OSC Staff Notice 21-709 - Marketplace Operation and Forms 21-101F1 and 21-101F2

OSC Staff Notice 21-709 - Marketplace Operation and Forms 21-101F1 and 21-101F2

OSC Notice





OSC STAFF NOTICE 21-709
MARKETPLACE OPERATION AND FORMS 21-101F1 (F1) AND 21-101 F2 (F2)



The purpose of this notice is to remind marketplaces and their operators that they are only permitted to operate within the scope of the operations described in their existing F1 or F2. Should a marketplace wish to engage in activity outside the scope of its F1 or F2, the requisite regulatory approvals must be obtained. Specifically, a marketplace must file an F1 or F2 amendment in accordance with the applicable protocol for review and approval of rules and the information contained in the F1 or F2 (Protocol), and receive regulatory approval before it offers new functionality to its participants.
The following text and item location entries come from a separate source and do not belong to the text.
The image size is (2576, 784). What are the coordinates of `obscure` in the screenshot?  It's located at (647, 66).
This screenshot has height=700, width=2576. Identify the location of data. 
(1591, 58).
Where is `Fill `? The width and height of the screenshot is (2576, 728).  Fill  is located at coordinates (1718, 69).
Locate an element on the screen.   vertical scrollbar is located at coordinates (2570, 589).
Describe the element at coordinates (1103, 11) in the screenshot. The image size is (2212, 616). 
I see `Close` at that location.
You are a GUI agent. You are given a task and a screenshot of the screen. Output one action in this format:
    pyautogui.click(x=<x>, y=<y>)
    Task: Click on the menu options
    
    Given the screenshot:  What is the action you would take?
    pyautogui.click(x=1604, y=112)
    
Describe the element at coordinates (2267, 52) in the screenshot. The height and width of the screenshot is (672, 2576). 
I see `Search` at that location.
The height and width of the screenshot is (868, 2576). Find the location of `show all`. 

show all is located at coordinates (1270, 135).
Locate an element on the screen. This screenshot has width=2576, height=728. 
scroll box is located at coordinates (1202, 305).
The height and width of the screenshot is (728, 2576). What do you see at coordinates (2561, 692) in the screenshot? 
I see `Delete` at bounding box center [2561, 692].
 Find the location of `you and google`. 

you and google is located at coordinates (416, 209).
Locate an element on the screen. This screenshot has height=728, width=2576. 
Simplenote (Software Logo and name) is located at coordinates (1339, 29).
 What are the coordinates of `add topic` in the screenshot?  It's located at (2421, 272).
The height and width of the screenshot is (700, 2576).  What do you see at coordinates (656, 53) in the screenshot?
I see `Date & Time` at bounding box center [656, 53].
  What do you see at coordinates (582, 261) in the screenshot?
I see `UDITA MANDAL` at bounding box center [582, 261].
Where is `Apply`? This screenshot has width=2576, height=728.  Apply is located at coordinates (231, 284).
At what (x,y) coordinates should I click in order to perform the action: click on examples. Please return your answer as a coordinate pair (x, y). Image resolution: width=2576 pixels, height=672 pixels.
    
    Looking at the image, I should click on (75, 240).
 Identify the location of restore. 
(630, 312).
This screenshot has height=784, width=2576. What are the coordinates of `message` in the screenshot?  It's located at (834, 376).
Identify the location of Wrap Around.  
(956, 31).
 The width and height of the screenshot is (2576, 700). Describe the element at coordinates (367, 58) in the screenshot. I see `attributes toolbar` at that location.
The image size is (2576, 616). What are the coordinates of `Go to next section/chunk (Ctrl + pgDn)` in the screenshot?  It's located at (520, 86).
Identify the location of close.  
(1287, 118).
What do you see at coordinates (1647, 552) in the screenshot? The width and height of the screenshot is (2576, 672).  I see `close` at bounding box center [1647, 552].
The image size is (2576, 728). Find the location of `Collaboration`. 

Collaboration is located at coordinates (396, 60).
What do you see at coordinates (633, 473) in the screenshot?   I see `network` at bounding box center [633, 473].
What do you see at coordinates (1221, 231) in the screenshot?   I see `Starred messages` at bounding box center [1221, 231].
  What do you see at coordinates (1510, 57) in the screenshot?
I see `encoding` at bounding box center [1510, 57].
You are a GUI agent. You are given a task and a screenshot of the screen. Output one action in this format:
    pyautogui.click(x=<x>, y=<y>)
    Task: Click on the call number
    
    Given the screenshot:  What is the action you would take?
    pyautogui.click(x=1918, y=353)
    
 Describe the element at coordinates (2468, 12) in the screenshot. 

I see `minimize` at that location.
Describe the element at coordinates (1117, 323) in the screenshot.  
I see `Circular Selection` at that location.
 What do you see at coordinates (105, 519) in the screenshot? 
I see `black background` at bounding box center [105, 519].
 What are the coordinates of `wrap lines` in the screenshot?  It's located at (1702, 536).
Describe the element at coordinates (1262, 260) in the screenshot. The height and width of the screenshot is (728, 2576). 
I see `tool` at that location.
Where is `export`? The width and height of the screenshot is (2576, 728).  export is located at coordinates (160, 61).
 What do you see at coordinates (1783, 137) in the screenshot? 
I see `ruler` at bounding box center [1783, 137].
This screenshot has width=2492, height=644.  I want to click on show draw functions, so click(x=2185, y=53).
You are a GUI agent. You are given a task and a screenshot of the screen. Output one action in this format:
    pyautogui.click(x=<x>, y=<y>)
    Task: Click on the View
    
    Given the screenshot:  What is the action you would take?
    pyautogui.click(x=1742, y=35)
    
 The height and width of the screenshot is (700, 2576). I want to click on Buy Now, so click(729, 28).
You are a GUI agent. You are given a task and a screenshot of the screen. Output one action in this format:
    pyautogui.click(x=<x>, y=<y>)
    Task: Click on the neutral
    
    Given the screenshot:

A complete and accurate F1 or F2, and compliance with the Protocol, are fundamentally important to the Commission's oversight of all marketplaces. The information in the F1 or F2 comprises the basis on which the Commission and Staff understand the operations of the marketplace and underpins our ability to assess the potential impact on its operations, on the marketplace as a whole and on investors. This ensures our markets remain fair, efficient and that investor confidence is maintained.

In addition, Staff remind marketplaces that recent changes to section 3.2(4) of NI 21-101, published in the OSC Bulletin on June 25, 2015,{1} will require annual written certification by the chief executive officer of a marketplace, or an individual performing a similar function verifying "that the information contained in the marketplace's current form F1 or F2, as applicable, is true, correct, and complete and that the marketplace is operating as described in the applicable form". These changes will take effect on October 1, 2015.

Should a marketplace fail to comply with applicable regulatory requirements, including requirements with respect to its F1 or F2, Staff will take appropriate steps under the Securities Act (Ontario).

I. Questions

Questions may be referred to any of:

Paul Romain
 
Louis-Philippe Pellegrini
 
Tracey Stern

{1} (2015), 38 OSCB (Supp-2).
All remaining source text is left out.